Antropologicamente, o sistema alimentar reflete a interação entre características naturais - solo, água, clima, umidade, vegetação - e culturais - saberes, tradições e práticas religiosas -, que moldam a seleção de alimentos, formas de preparo, consumo e descarte. Compreender essa relação é essencial para desconstruir estigmas e criar soluções efetivas para a segurança alimentar, que envolvem também fatores políticos, econômicos e sociais.

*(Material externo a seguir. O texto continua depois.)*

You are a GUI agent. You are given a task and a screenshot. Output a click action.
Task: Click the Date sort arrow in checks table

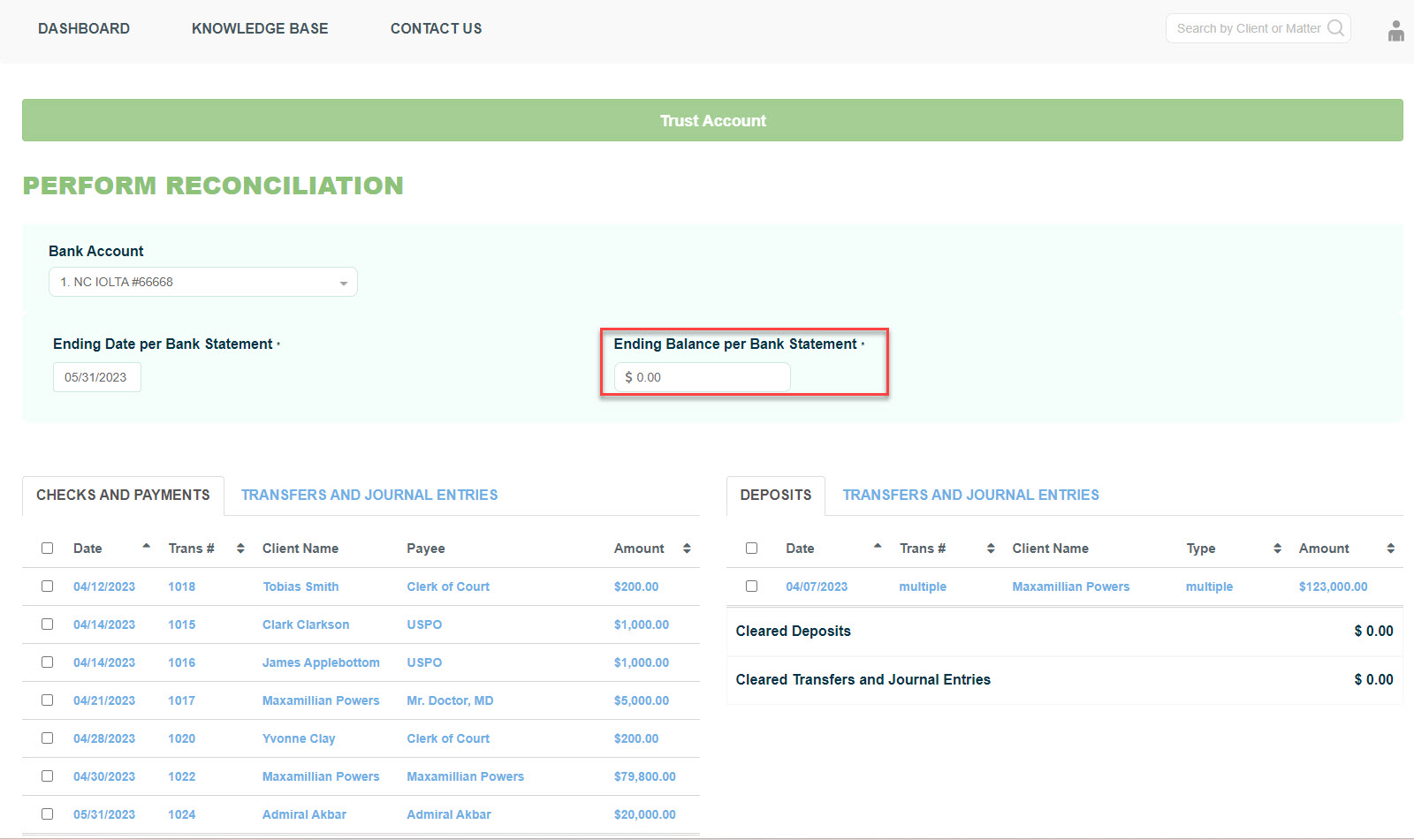tap(147, 546)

Um século depois, o Ceará e o Brasil ainda enfrentam o desafio de garantir a segurança alimentar e nutricional, assegurando o direito de todos a alimentos de qualidade, em quantidade suficiente e de forma regular, sem comprometer o acesso a outras necessidades essenciais. Isso deve ocorrer com base em práticas promotoras de saúde, respeitando a diversidade cultural e sendo ambiental, econômica e socialmente sustentáveis. Embora 14,5 milhões de brasileiros tenham saído da fome em 2023, milhões ainda vivem em condições de insegurança alimentar. Segundo a FAO, a insegurança alimentar severa ocorre quando uma pessoa não tem acesso a alimentos e pode passar um dia inteiro ou mais sem comer.

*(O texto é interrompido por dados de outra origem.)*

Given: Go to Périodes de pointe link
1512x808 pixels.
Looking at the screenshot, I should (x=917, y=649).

Nesse cenário, o Ceará tem se destacado como referência em ações integradas entre poder público, empresas e sociedade civil. Um exemplo concreto é a Escola de Gastronomia Social Ivens Dias Branco, espaço de formação, pesquisa e inovação, que tem como missão formar agentes capazes de promover a cultura alimentar como ferramenta de luta pela segurança e soberania alimentar. Em um mundo marcado pelo avanço da alimentação industrializada e homogeneizada, a Escola defende o consumo consciente e práticas responsáveis, utilizando insumos da horta agroecológica, produtos e serviços alinhados a princípios éticos, sociais e ambientais.
Nas aulas práticas, os alunos aprendem a reduzir o desperdício com o aproveitamento integral dos alimentos, além de gestão de resíduos, compostagem e reciclagem. Pesquisas e cursos estimulam a criação de receitas e produtos que valorizam insumos da sociobiodiversidade, contribuindo para enriquecer a paisagem gastronômica do Ceará e inspirar mudanças.

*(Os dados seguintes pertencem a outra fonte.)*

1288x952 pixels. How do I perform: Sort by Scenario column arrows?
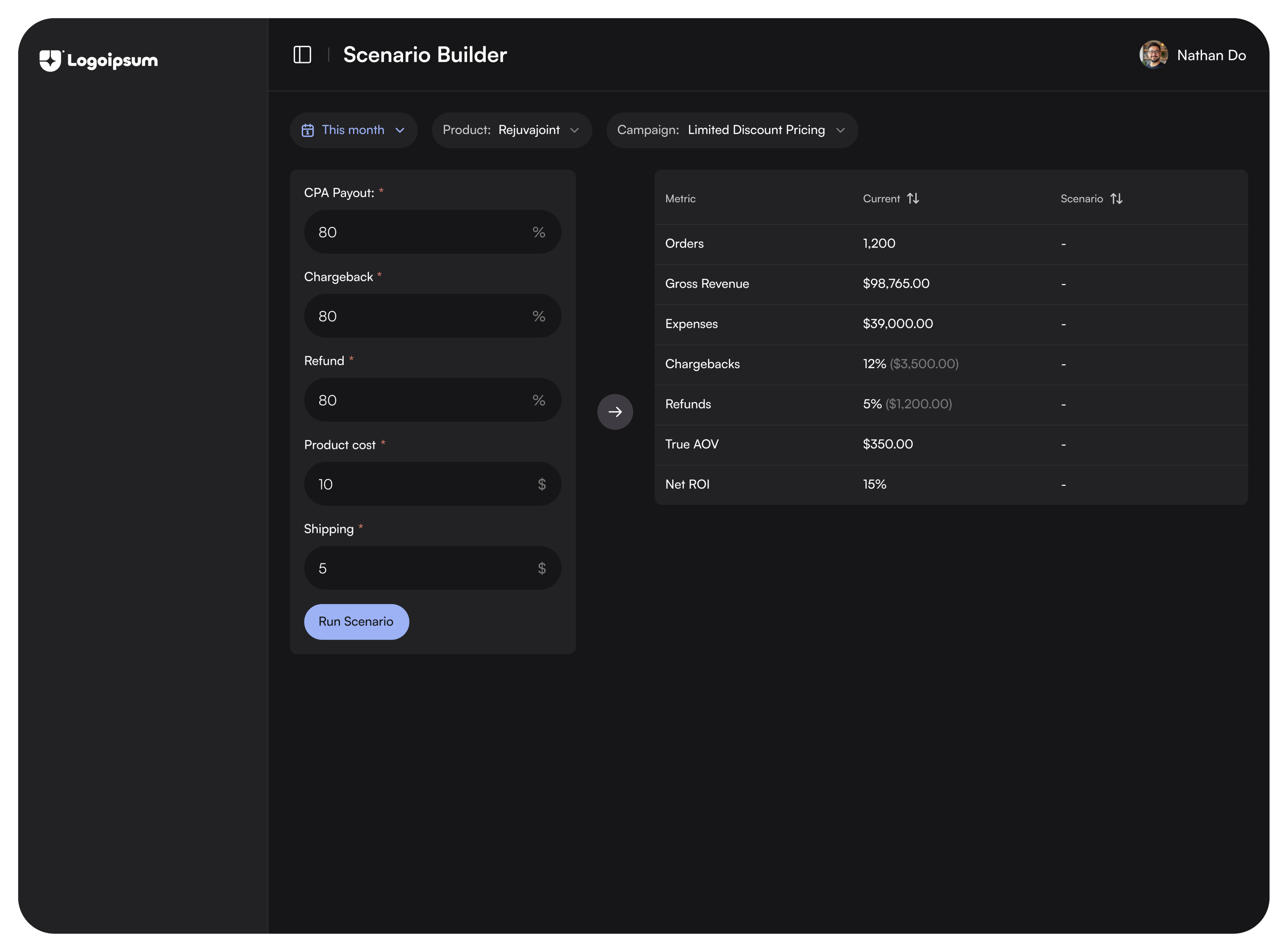tap(1116, 198)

No âmbito das políticas públicas, destacam-se o programa Mais Nutrição e o Ceará Sem Fome. O Mais Nutrição redistribui alimentos excedentes ou fora dos padrões comerciais para instituições que atendem populações em situação de vulnerabilidade, combatendo a fome, reduzindo o desperdício e promovendo a segurança alimentar. Já o Ceará Sem Fome mobiliza diferentes setores da sociedade para criar uma rede de combate à fome, com foco na distribuição de refeições e cestas básicas, além de ações estruturantes que garantam acesso permanente à alimentação de qualidade.
Essas iniciativas apontam para um Ceará onde fome e desperdício podem ser superados por soluções inovadoras e inspiradoras, que servem de exemplo para o Brasil.